The devil's in the details..and you're good! As far as ADA, the auditorium was finished in 1991 so construction and drawings/prints would have been done before that. I believe that ADA laws pertaining to ALS came into effect shortly thereafter. We never had an ALS system at all prior to last year. Once I took over, I wanted to *at least* have a basic system with the plan to buy additional packs as demand required.

Regarding the wired mic inputs, the consultants/contractor dropped the ball with only giving us 12 lines. We're in the process of replacing/upgrading our sound system beginning with a new desk this summer. Along with new speaker enclosures, amps, processing, we are planning on adding another 16 (or so) wired mic inputs along with additional monitor feed outputs. The majority of the stuff we do are musicals, so the wireless is much more important to that extent. However, for the future we're planning to bring in musical groups/bands that would require the additional wired mics. 

The comms are all terminations for belt packs, with the exception of a master station in the booth...seven belt packs available, 2-channel.

I'll make those revisions. Thanks for the perspective!


----------



## sdauditorium (May 24, 2011)

MNicolai said:


> Don't get me started on ADA compliance. I have 28 ALS FM receivers in our system that cost us several thousand dollars to install and in the last two years that we've been open in what is practically a retirement community we've only ever had one in use at a time -- requests to use them are few and far between -- we'll go 8 months between using them.
> 
> I'll post my specs shortly. I have to setup a download link to it though because it's a 50mb package between the spec document, photos, CAD drawings, and then all of our 20+ standard drawings which are included in PDF's sized to 8.5x11, 11x17, 17x22, and 22x34 paper sizes.


 
I agree with the ALS. We are in a noted "senior" community (median age of Door County is 49.3). I didn't want to make a huge investment without seeing practical use first. To this point, at most we've only had two checked out for any one show.
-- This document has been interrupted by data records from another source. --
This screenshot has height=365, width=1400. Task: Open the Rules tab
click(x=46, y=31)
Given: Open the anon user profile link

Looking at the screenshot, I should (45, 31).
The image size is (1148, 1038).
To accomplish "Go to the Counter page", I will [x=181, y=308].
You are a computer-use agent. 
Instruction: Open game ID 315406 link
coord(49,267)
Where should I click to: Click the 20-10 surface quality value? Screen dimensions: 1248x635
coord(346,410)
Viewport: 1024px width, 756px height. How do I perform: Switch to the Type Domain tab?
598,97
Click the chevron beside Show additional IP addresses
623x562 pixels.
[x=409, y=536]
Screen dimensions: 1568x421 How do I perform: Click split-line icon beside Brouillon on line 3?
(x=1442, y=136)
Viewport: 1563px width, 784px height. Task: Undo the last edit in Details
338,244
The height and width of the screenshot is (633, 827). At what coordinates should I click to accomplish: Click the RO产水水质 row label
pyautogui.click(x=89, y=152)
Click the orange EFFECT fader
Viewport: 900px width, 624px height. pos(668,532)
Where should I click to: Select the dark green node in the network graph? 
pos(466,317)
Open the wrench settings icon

I'm extremely interested to see your specs Mike..it looks like a beautiful facility.


----------



## sdauditorium (May 24, 2011)

Chris15 said:


> I'd have expected the descriptor of tiered. Staggered sounds like someone returning home from a public house a little worse for wear.
> 
> I agree that it's an exceptional first attempt.
> Would you like us to completely do a teacher's red pen on it for you?


 
I'm a social studies teacher as well; and as much effort and perfection as I put into things, I know that others will be able to find a lot of my errors and shortcomings (as Brad did). 

Whatever perspective you can provide would be great.


----------



## cdcarter (May 24, 2011)

More things to consider:


> 5.	Only approved persons may operate personnel lifts or perform work on the catwalk. Non-
> authorized individuals are not allowed in the backstage or support areas for any reason.



What's the difference between an authorized and approved person? How does someone get that authorization/approval?

Since goods are dead hung, where are they hung? What are those distances from plasterline?

What paint is the deck painted with, in case touchups are needed?

Projector location?

Are there any area requirements for special effects permits? Soft good certs? Though you generally won't be doing this for the client, it's good to make them aware.

Otherwise, looks very great!


----------



## sdauditorium (May 24, 2011)

cdcarter said:


> More things to consider:
> 
> 
> 
> ...


 
Thanks. Revisions have been made. I had the measurements for the dead-hung tracks but obviously I forgot to put them in the document originally.


----------



## chausman (May 25, 2011)

Well, since the goal was different venues sharing their "TekFax" (just for you Derek!), these are for the theater where I have done most of my shows at. 

Sorry that it is a picture, but thats what I have. Not as big as others, but useful in some situations. 


The Bing Crosby Theater


----------



## museav (May 25, 2011)

I'm personally disappointed how many venue tech descriptions seem to reflect the same issues as tech riders, although it is understandably greatly the latter probably causing the venues to respond in kind. The kind of things I mean are focusing on brand names and aspects such as speaker arrays being bi-amped rather than on what the system can do or what you can do with it. For example, does the speaker brand used matter if the coverage, output or response of the speaker system are deficient? And one specific aspect that is often relevant but rarely addressed, is there a path from the stage to FOH for a temporary snake and how long a snake would that require?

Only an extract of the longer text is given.